An examination of salmonella isolates collected by the Scottish Agricultural College Veterinary Services Division from April 1994 to May 1995 was conducted to determine the extent to which Salmonella enterica serotype Typhimurium phage type 104 (DT104) occurred and to investigate the antimicrobial resistance patterns of isolates. Typhimurium DT104 was the predominant salmonella and was isolated from nine species of animal. All isolates of this phage type possessed resistance to at least one antimicrobial and 98% of the isolates were resistant to multiple antimicrobials with R-type ACTSp the predominant resistance pattern.
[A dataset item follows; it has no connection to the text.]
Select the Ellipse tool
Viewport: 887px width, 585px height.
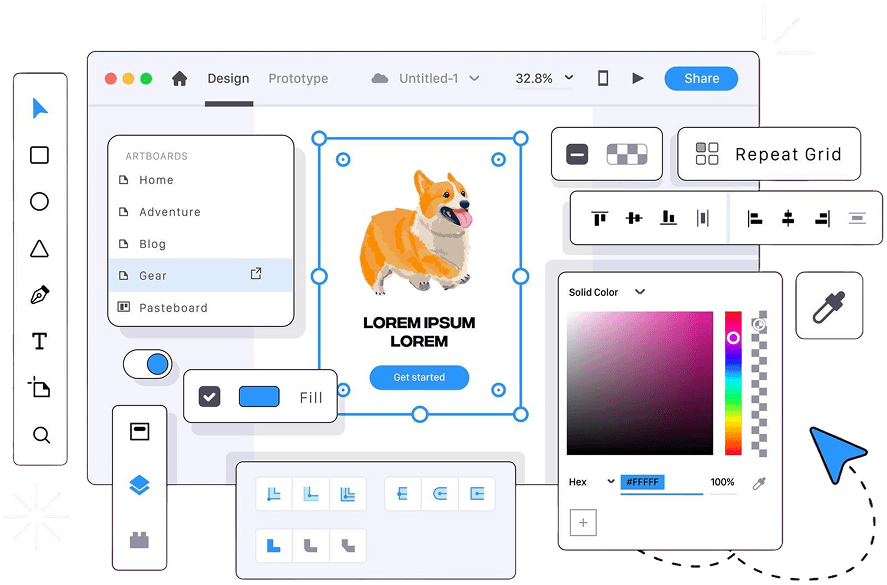tap(39, 202)
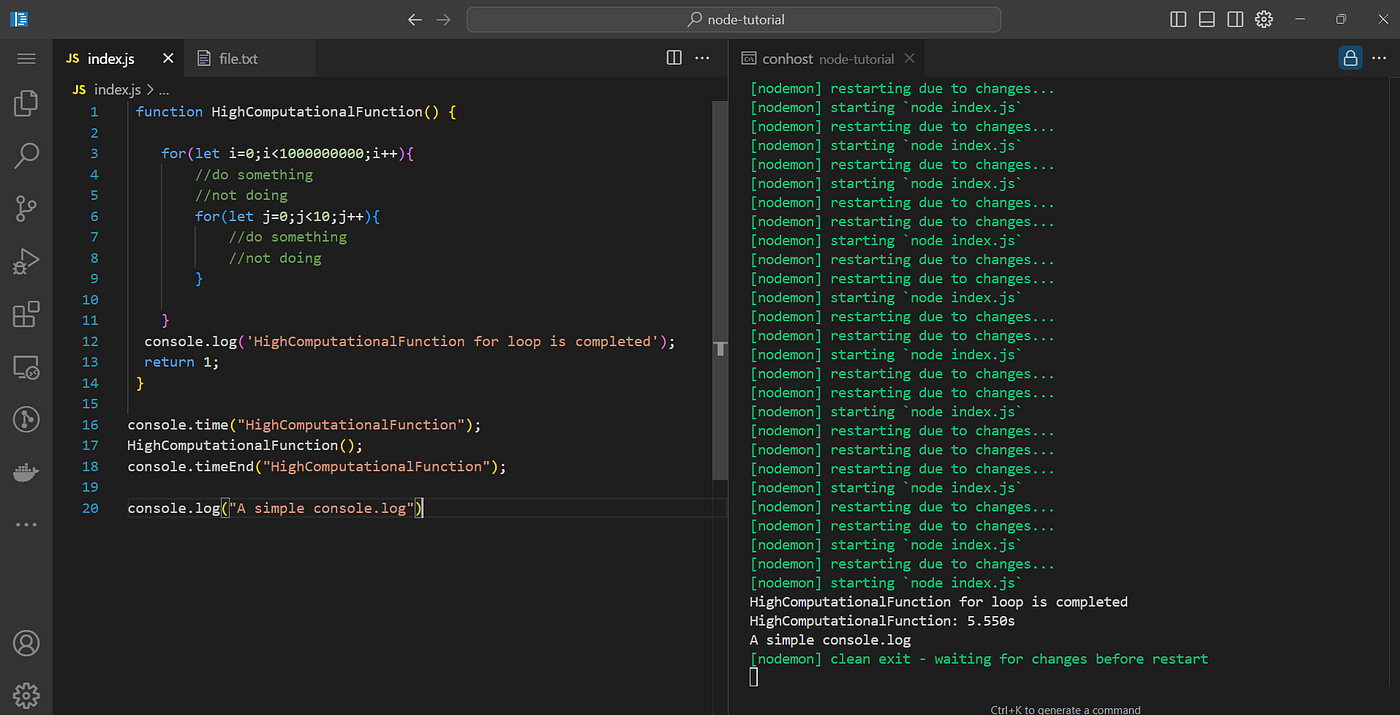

Various other resistance patterns were identified and transferable resistance to the veterinary aminoglycoside antimicrobial apramycin was demonstrated in three strains. A retrospective study for gentamicin resistance in isolates from the Scottish Salmonella Reference Laboratory collection revealed a human isolate of Typhimurium DT104 resistant to gentamicin but sensitive to apramycin and a bovine isolate with apramycin and gentamicin resistance.